Have You Hugged Your LYS Owner Today?
Sunday, October 24, 2010 at 09:42AM Being a yarn store owner is difficult at the best of times. I have a great deal of admiration for Melanie, who has done a superb job with Camas Creek Yarn. I love being in that store, whether as a customer, a clerk, or a teacher. And I get such a kick out of the knitters who walk in for the first time, stop short in the doorway, and just stand there, speechless. It really is an amazing store.
One of my assignments is to teach beginning knitting on the Saturdays when I am working. We offer free beginning knitting classes from 10:30 a.m. until noon. It used to be that a person would come in and ask to learn how to knit, and we would set them up with yarn (a skein of Cascade 220 for $6.50) and needles ($7-15, depending on the ones they chose). So for about $15, we could get a newbie knitter off and running and hopefully make a return customer out of him or her.
Lately, though, people have been coming in for free lessons and bringing with them a skein of Red Heart yarn and a pair of aluminum needles purchased at Wal-Mart. I'm really struggling with this. On the one hand, it's always been the store policy that we welcome all knitters to the store, period, no matter what they are knitting or what yarn they are using. We hope that our actions help to foster an environment where those knitters will look to us for supplies for their next project, and I think to a large extent, that has been a successful strategy.
On the other, I wonder when it became acceptable to take advantage of merchants by picking their brains and taking free information without supporting that merchant in return. (Maybe that shift happened a while ago and I just wasn't paying attention.) Once we teach some of these people to knit, we never see them again. They never buy anything else from us. Others think that we're available for free knitting help on any of their projects, even the ones being made with yarn purchased elsewhere. We try to steer those people toward a class (we offer lots!) or let them know that we're available to help at the private lesson rate.
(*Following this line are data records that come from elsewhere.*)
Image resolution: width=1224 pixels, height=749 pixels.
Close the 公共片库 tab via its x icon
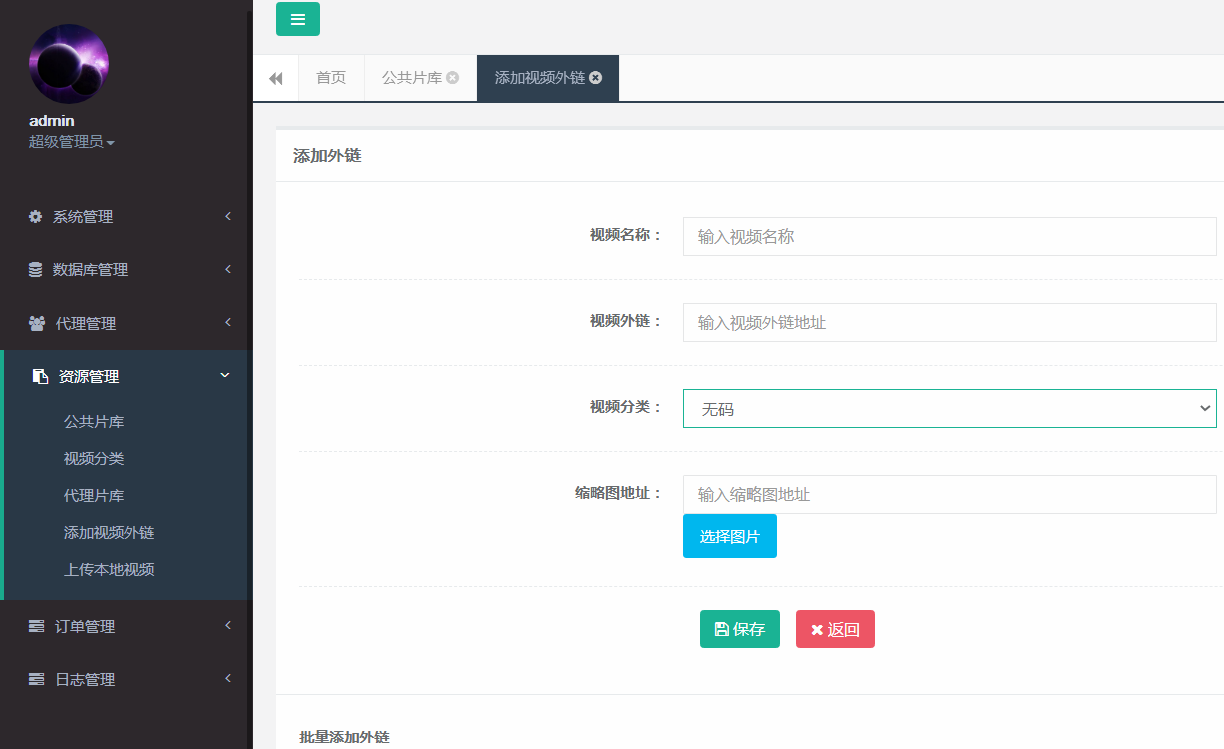click(x=455, y=78)
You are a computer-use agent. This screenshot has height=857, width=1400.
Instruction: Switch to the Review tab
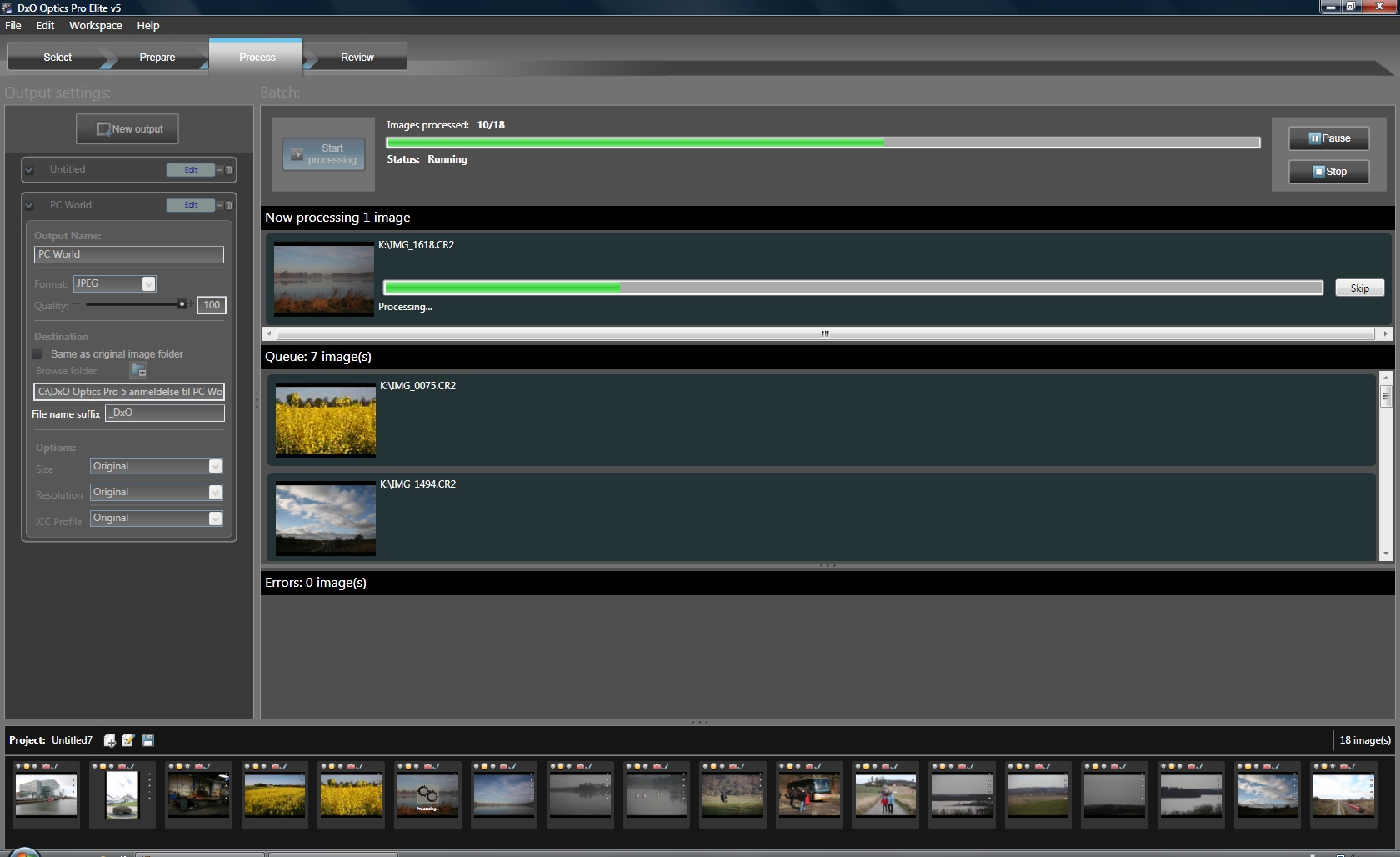tap(357, 58)
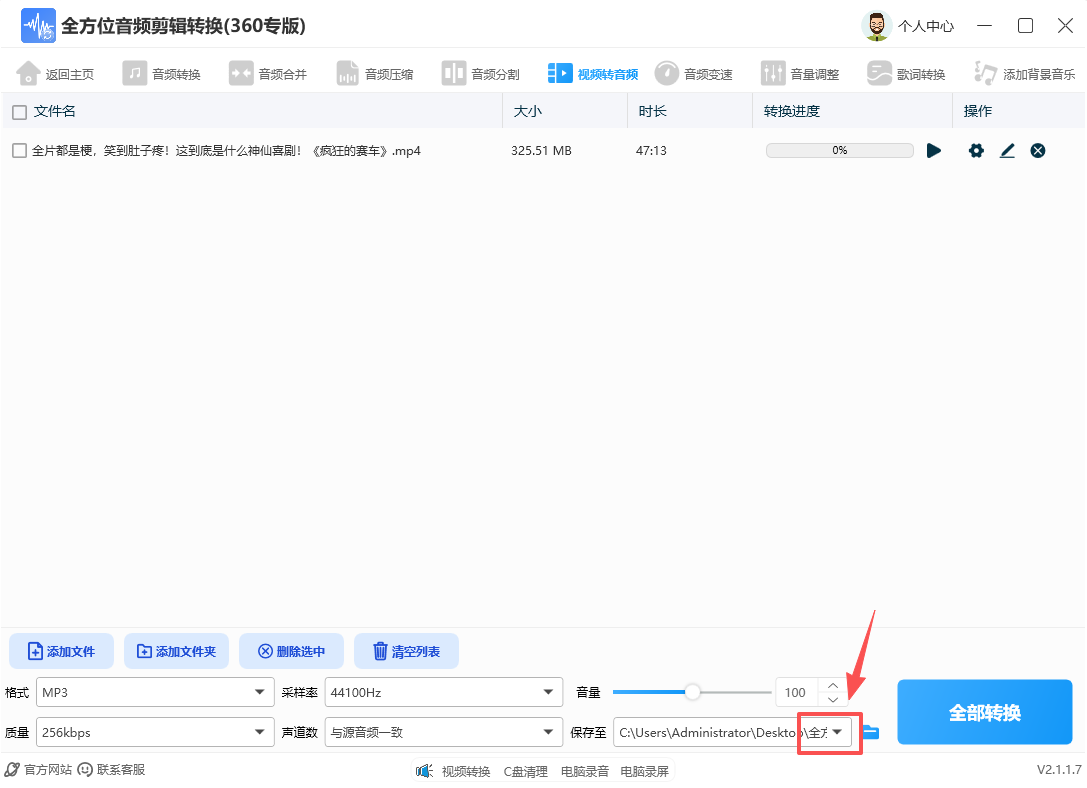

A few weeks ago I stopped in at a local gun store to ask the advice of the owner about a rifle for me (if, perchance, I turn out to be good at this hunting thing). I told him right up front that I was there mostly for information and recommendations, but I didn't leave the store without buying some ammo for the husband's rifle. I figured it was the least I could do in return for him spending 15 minutes with me.
I've shared my concerns with Melanie. She's not ready to move to "free lessons with purchase of yarn and needles" yet—and that's fine, because it's her store—but she did suggest that the next time someone comes in with Red Heart yarn, we simply say to them, "We have a wonderful selection of yarn here, and we hope that you'll think of us the next time you purchase yarn for a project."
Mostly I enjoy my Saturdays at the store. Time flies, and I get to meet and talk to lots of great knitters. Yesterday the wife of the doctor who diagnosed me with leukemia 16 years ago came in and I spent a few minutes chatting with her—she's taking my Christmas stocking class in two weeks. But what I really want is for Melanie to succeed and for Camas Creek Yarn to be around for a long time.
Have you hugged your LYS owner today?—or better yet, bought some yarn from them?